A cold, windy day very early in the spring has long evoked a particular set of sense-memories for me. You might say they are all related to loneliness.
It has something to do with the fact that my the first couple of days my family spent in New Jersey, after moving there from Brooklyn, were much like today, if I recall correctly. We moved about this time of year: I recall that because spring break was beginning, as it is now. Also, Easter came early that year; on that day, snow and ice fell and covered the still-barren trees and sere grass that surrounded that almost disarmingly (at least for me) spacious house.
So, a day like today, in the early days of spring, makes me think of an empty suburban house with branches still shorn of leaves and a lawn sapped of its color. Some would see that emptiness as spaciousness and the relentless brightness of the sun unfiltered by apertures of leaves as clarity. But for a kid who's just moved from the one and only place he'd ever known, it's enough to turn him into an agoraphobic. On top of that--unbeknownst to him--he would soon enter puberty. For me, it was a kind of prison. Or, more precisely, it was like interment, except that I was alive but couldn't kick because there wasn't enough room.

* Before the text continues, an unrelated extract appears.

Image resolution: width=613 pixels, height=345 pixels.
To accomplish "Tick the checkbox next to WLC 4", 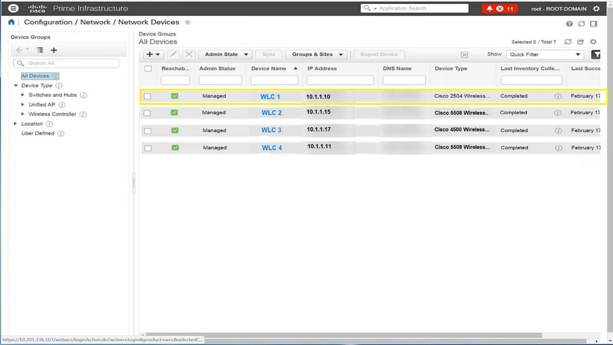I will [147, 147].
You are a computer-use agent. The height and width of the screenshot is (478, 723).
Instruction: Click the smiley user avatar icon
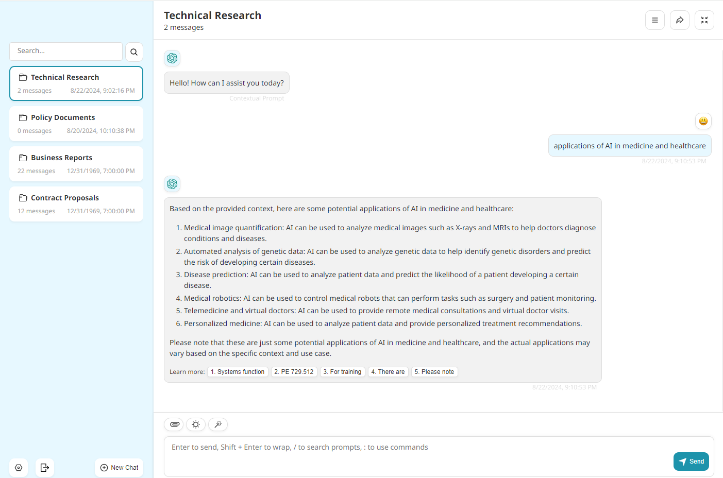tap(703, 121)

It was confined enough for me to hear the echoes of my own breathing yet just spacious enough for it to reverberate back to me and magnify my pain.
Fortunately for me, that pain--and that puberty--are memories now, evoked by the cold and wind we had today. Those memories include a house into which I could not fit myself, at least emotionally, and a body that would become more inhospitable to, and incongruous with, my spirit.